» **What is needed**:
Copy the items from the line containing "Go to the Logs label" through the end of the items, changing "Scorpio" to "Aquarius" and leaving everything else unchanged.

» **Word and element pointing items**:
*-*-*

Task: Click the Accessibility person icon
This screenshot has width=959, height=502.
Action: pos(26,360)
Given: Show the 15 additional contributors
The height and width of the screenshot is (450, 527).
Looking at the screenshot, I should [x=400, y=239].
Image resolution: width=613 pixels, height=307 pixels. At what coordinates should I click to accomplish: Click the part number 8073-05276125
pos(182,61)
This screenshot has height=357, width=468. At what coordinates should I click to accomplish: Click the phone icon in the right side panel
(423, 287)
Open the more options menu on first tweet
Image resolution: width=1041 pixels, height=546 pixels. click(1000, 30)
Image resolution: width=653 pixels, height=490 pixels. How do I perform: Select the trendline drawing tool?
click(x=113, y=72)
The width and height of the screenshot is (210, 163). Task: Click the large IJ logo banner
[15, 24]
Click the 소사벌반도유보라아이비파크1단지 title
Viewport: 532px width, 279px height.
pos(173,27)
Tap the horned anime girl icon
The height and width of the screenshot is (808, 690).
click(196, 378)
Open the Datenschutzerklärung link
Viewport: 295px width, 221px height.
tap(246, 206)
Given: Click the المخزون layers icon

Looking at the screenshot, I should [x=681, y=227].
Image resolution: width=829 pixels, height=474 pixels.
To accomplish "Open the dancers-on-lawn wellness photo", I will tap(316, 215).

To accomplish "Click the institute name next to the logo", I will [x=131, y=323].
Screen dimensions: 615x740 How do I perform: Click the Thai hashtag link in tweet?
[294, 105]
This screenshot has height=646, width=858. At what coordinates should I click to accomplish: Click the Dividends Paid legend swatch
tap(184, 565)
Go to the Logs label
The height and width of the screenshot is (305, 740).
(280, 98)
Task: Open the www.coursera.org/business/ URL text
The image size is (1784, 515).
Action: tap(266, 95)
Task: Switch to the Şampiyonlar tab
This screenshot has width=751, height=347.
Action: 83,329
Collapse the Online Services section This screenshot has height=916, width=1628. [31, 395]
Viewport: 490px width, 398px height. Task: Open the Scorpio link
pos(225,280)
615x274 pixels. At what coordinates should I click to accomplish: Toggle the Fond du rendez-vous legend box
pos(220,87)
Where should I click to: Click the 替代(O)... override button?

*-*-*

» **Worked solution**:
Go to the Logs label
The height and width of the screenshot is (305, 740).
(280, 98)
Task: Open the www.coursera.org/business/ URL text
The image size is (1784, 515).
Action: tap(266, 95)
Task: Switch to the Şampiyonlar tab
This screenshot has width=751, height=347.
Action: 83,329
Collapse the Online Services section This screenshot has height=916, width=1628. [31, 395]
Viewport: 490px width, 398px height. Task: Open the Aquarius link
pos(225,280)
615x274 pixels. At what coordinates should I click to accomplish: Toggle the Fond du rendez-vous legend box
pos(220,87)
Where should I click to: Click the 替代(O)... override button?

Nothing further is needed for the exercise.